She says that at our age we ought to be living in town because of the services.

Once, perhaps, their differences had invigorated them, but as time passed they seemed to find something more troubling in them, something whose deadliness became ever more apparent as they themselves neared death. It was as though, in old age, they were coming to the realisation that because of one another they had not lived. Then, one day, my uncle did die, and for a few weeks my aunt was as though lit up by a great flash of lightning. She blazed with wild, unrefined life, threatened to alter the will that represented her first experience of financial independence, played one family member off against another, bristled with new opinions and a new intransigence that could, earlier in her life, have become authority but now was a tragicomic parody of it. She uttered heresies on the subjects of marriage and motherhood that had the gunpowder smell of personal truths, argued with and disinherited her children, and then, all at once, like the sea after a storm, retracted into a profound passivity. She lay in bed, beside a small framed photograph of my uncle taken in earlier years. ‘That’s him’ was all she’d say, to those who visited and who, abruptly, she no longer appeared to recognise. She was moved to a nursing home, and in the beige hush of her featureless room lay day in and day out with the photograph in her hand, unspeaking and unmoving, until she herself was no more.

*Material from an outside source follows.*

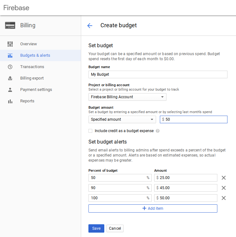
Task: Save the budget
Action: point(96,228)
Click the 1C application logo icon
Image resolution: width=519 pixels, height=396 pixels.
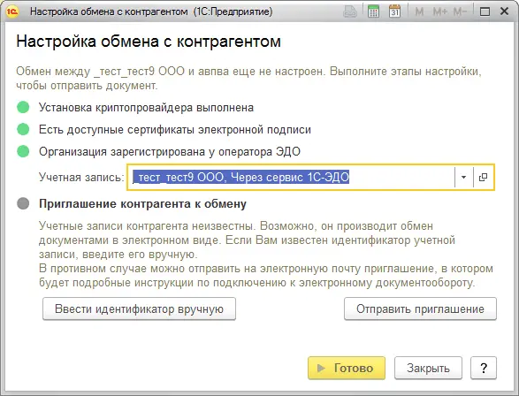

I have entered a phase of resistance, of reaction. The sight of families makes me irritable. In the park they pass me on bicycles, mother and father and children, all clad in safety helmets and luminescent strips and rucksacks containing emergency supplies. They make manifest their own fear: their obsession with their safety is evident. Of what, precisely, are they afraid? They call out orders and directions to one another, as though the rest of us were uncomprehending natives.

I blame Christianity — as far as I can see, that’s where the trouble started. The holy family, that pious unit that sucked the world’s attention dry while chastising it for its selfishness, that drew forth its violence and then in an orgy of self-glorification consigned it to eternal shame, that sentenced civilisation to two millennia of institutionalised dishonesty; compared with the households of Argos and Thebes, that family has a lot to answer for. In the park I view them through narrowed eyes, these well-organised heirs of Christian piety. They seem to me to have taken all the fun out of life: spoilsports! What happened to passionate conflict and reunion, the kinetic of man and woman that drives the life blood around the body? These men and women now wear protective helmets to pass through a public park. From a bench I ruminate on it darkly. The day feeble Joseph agreed to marry pregnant Mary the old passionate template was destroyed. That was an act of fundamental dishonesty all round: the new template of marriage — a lie! The family was reinvented, a cult of sentimentality and surfaces; became an image, bent on veiling reality — the stable in all its faux-humility, the angels and the oxen, the manger to which kings come on bended knee, the ‘parents’ gathered adoringly round the baby — an image of child-worship, of sainted unambivalent motherhood, of gutless masculinity and fatherly impotence. And it still comes through the twenty-first-century letterbox at Christmastime; I remind myself not to send any cards this year.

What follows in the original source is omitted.